Tom Smart, Deseret News Archives
SALT LAKE CITY — Dogged challenges with Utah's air quality may have occupied much of the news and the attention of state regulators in 2013, but there were a host of other issues to contend with such as water pollution, fuel spills and the storage of radioactive waste.
The Utah Department of Environmental Quality's Annual Environmental Report, released this month, documents the array of responsibilities that come with the care-taking of the state's land, air and water resources.
For 2013, much of the effort of the agency went to monitoring improvements to the state's soil, water and air.
In air quality for example, the report notes that the five-year marathon of crafting a plan to bring Utah into compliance with federal clean air standards was finalized in December. To curb PM.25, or fine particulate matter, major industrial polluters will have to shave emissions by 4,500 tons in a plan that is phased in over five years and is expected to bring Utah into "attainment" by 2019.
In addition, 23 new rules will deliver substantive controls for a variety of businesses and reduce the fumes in consumer products, and the Utah Air Quality Board urged the EPA to give a nod to new fuel and vehicle standards that will cut pollution even further.
Out in the Uintah Basin, the Division of Air Quality continued its role in the largest, most expansive air quality study in the state probing the winter-time ozone pollution. The study period of 2013 saw ozone, a typical summer problem, reach levels 89 percent higher than the federal standard. That standard was exceeded 22 days in Vernal and 29 days in Roosevelt.
The department, through its Division of Radiation Control, began review in October of another multi-year process involving the state's potential receipt of 700,000 tons of a unique radioactive waste called depleted uranium.
EnergySolutions has already disposed of 3,577 tons of depleted uranium at its Clive facility in Tooele County, but has had to prepare a site-specific performance assessment that looks at how equipped Clive is to receive the additional waste. Depleted uranium is a byproduct of the uranium enrichment process that occurs in the nuclear industry.
Storage of depleted uranium — a low-level radioactive waste — has raised fervent opposition among activists because it has a half-life of 4.5 billion years and gets "hotter" over time.
The division hired an outside contractor to look at the potential risks and vulnerabilities associated with the disposal — modeling for potential problems 10,000 years in the future. It is expected that the assessment will come up for public comment in the summer, with the division slated to make a determination about Clive's suitability for storage in the fall.
A more immediate problem tasked the Division of Water Quality in March when a 8-inch Chevron pipeline failed, sending 21,000 gallons of fuel into the wetlands and a beaver lodge at Willard Bay State Park north of Ogden. The spill forced the closure of the north marina and campground at the popular boating and fishing destination for months.
The spill has since been remediated, but the division continues to wait on results to determine if the area has ecologically recovered. Chevron is participating in a $5.5 draft settlement agreement with the division, with more than a half million that will cover lost revenue and expenses for the parks division.
Last year also saw another water contamination problem rise to the level of garnering national attention with the EPA's designation of the PCE plume in Salt Lake City as a "Superfund" site.
Ongoing water sampling and investigations over the years have determined that a former dry cleaning operation at the Veterans Administration hospital led to groundwater contamination from a suspected cancer-causing chemical called tetrachloroethylene, or PCE.

* _Information supplied_
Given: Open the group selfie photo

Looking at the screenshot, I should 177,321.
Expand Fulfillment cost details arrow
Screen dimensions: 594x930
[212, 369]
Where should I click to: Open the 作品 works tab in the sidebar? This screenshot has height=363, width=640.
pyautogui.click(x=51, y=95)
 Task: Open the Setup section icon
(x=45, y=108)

--

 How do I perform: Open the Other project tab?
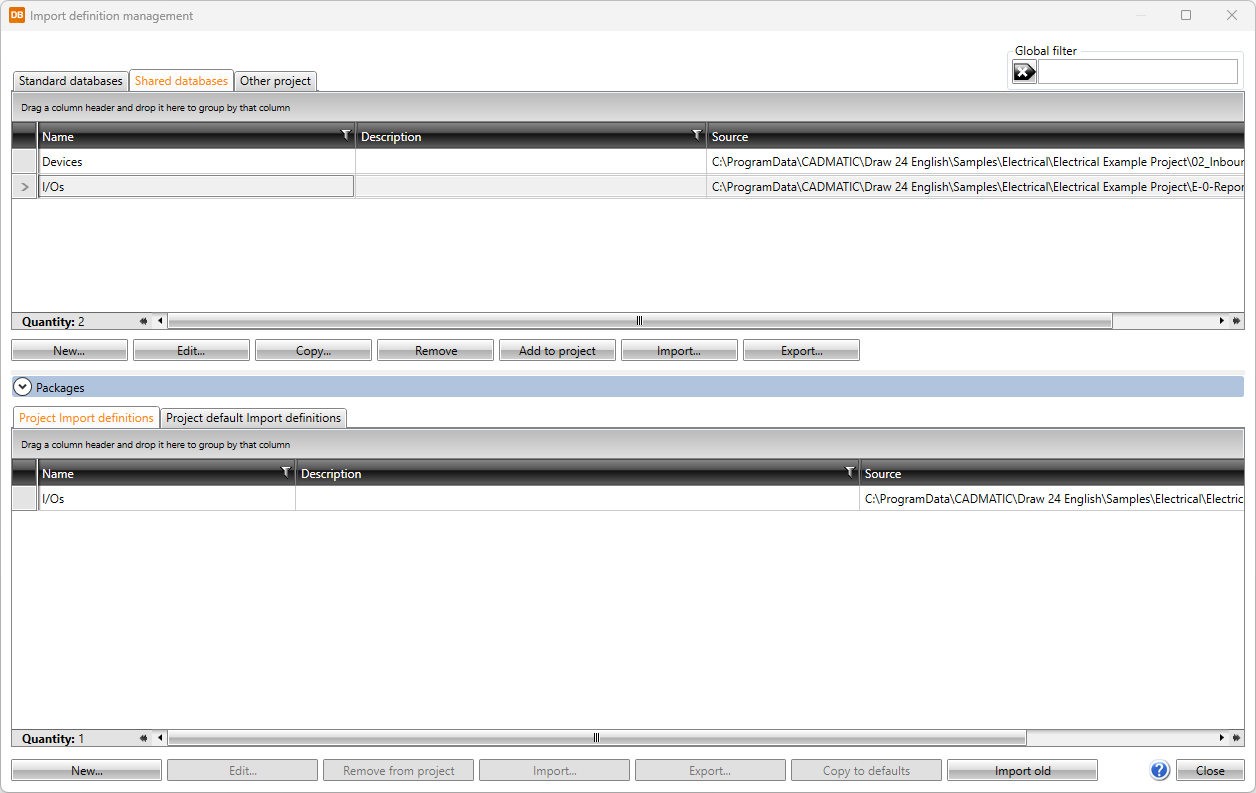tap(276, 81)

* _To do_
• A. Answer these questions using the article on Utah's 2013 environmental report:
(i) By how many tons must major industrial polluters cut their emissions under the plan to curb fine particulate matter?
(ii) How many gallons of fuel did the failed Chevron pipeline send into the wetlands at Willard Bay State Park?
(iii) What is the full name of the chemical abbreviated PCE?
• B. Reproduce the article on Utah's 2013 environmental report word for word, everything from "The Utah Department" down to "and water resources.".

* _Answers for each item_
• A.
(i) 4,500 tons
(ii) 21,000 gallons
(iii) Tetrachloroethylene

• B.
The Utah Department of Environmental Quality's Annual Environmental Report, released this month, documents the array of responsibilities that come with the care-taking of the state's land, air and water resources.